- [How to complete this task] Return all of the data below word for word, but leave the pictures out.
[Opening Entries supplied section]
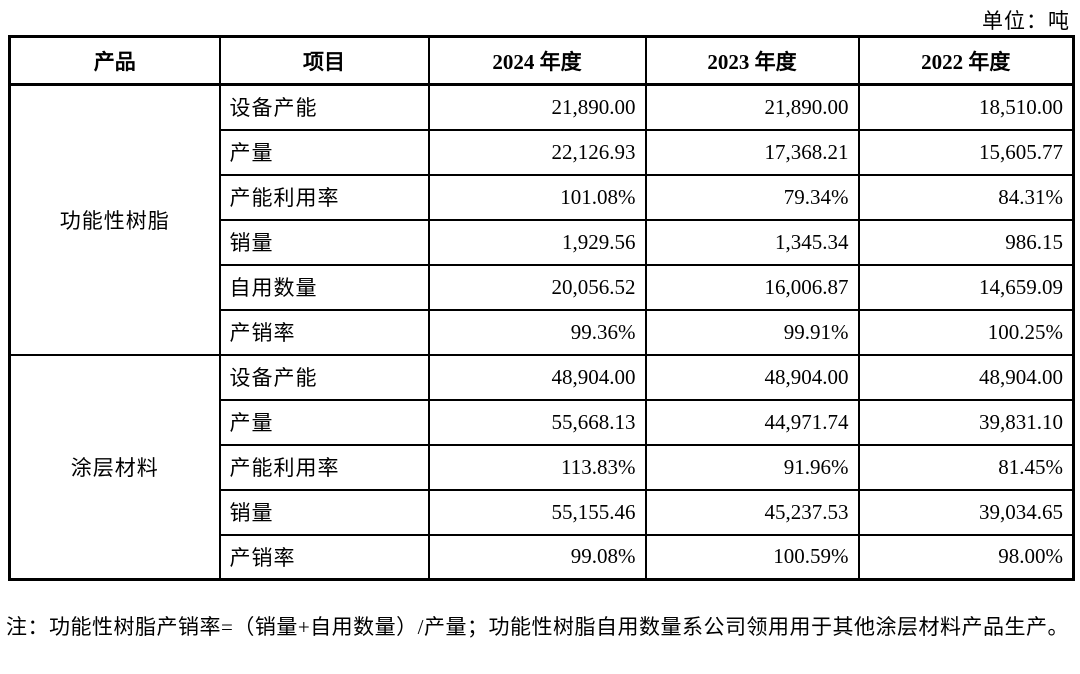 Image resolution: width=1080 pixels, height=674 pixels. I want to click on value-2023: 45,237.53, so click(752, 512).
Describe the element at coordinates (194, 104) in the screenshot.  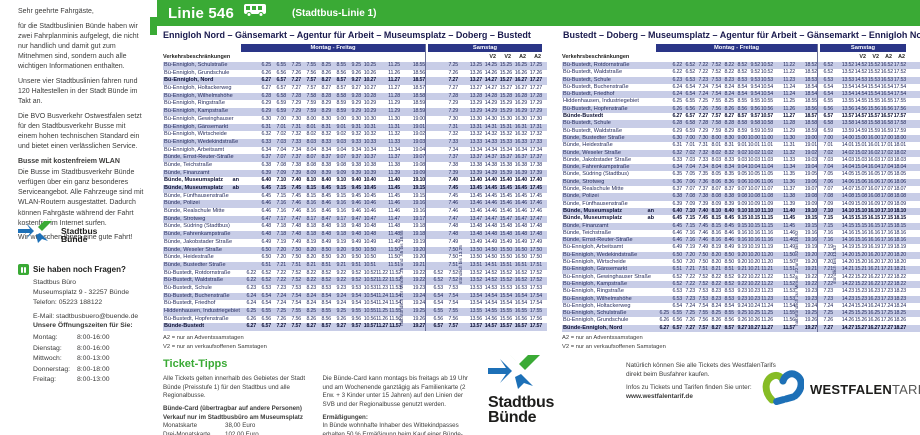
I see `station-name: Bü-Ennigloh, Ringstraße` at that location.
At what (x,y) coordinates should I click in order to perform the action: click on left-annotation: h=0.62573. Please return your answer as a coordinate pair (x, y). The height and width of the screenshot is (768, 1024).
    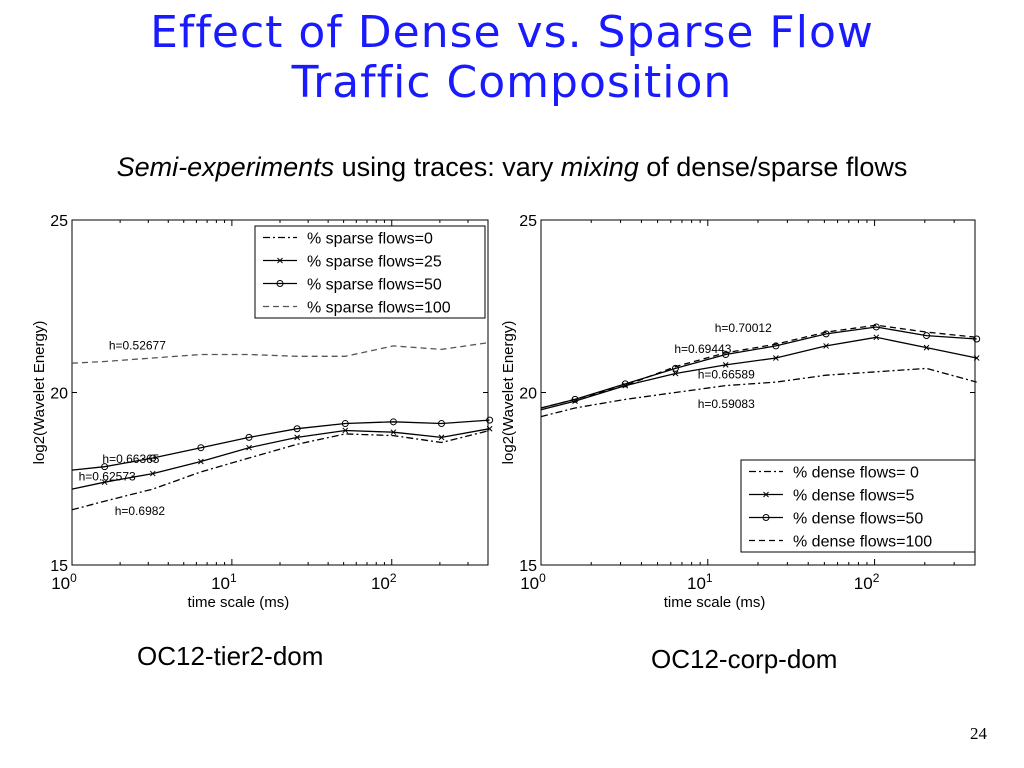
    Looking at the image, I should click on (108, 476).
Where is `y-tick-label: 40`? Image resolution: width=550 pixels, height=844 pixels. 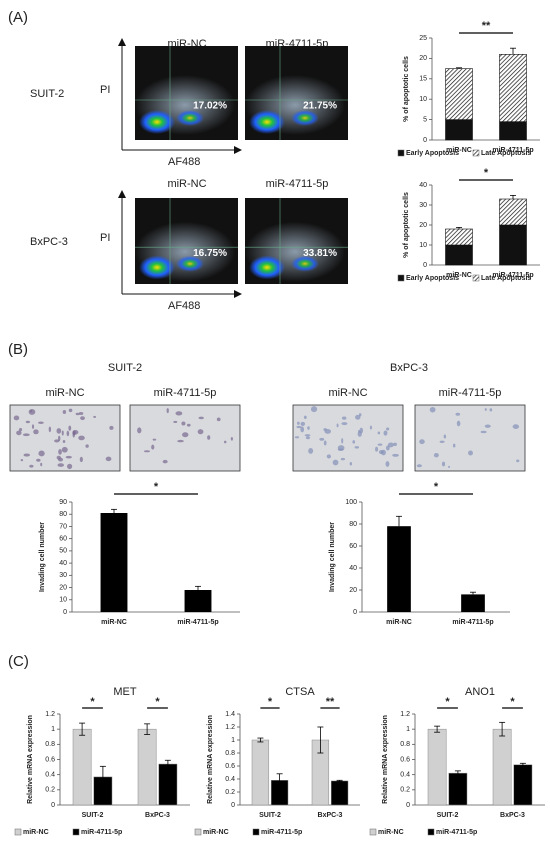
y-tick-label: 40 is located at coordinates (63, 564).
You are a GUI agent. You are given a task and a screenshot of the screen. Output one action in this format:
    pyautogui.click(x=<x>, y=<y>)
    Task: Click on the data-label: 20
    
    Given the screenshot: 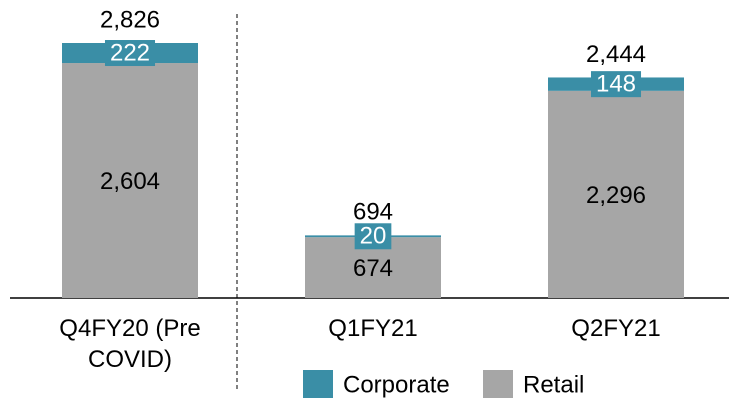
[Closing Entries supplied section]
- [Response below]
 Image resolution: width=1080 pixels, height=674 pixels. I want to click on value-2023: 45,237.53, so click(752, 512).
Describe the element at coordinates (194, 104) in the screenshot.  
I see `station-name: Bü-Ennigloh, Ringstraße` at that location.
At what (x,y) coordinates should I click in order to perform the action: click on left-annotation: h=0.62573. Please return your answer as a coordinate pair (x, y). The height and width of the screenshot is (768, 1024).
    Looking at the image, I should click on (108, 476).
Where is `y-tick-label: 40`? Image resolution: width=550 pixels, height=844 pixels. 
y-tick-label: 40 is located at coordinates (63, 564).
You are a GUI agent. You are given a task and a screenshot of the screen. Output one action in this format:
    pyautogui.click(x=<x>, y=<y>)
    Task: Click on the data-label: 20
    
    Given the screenshot: 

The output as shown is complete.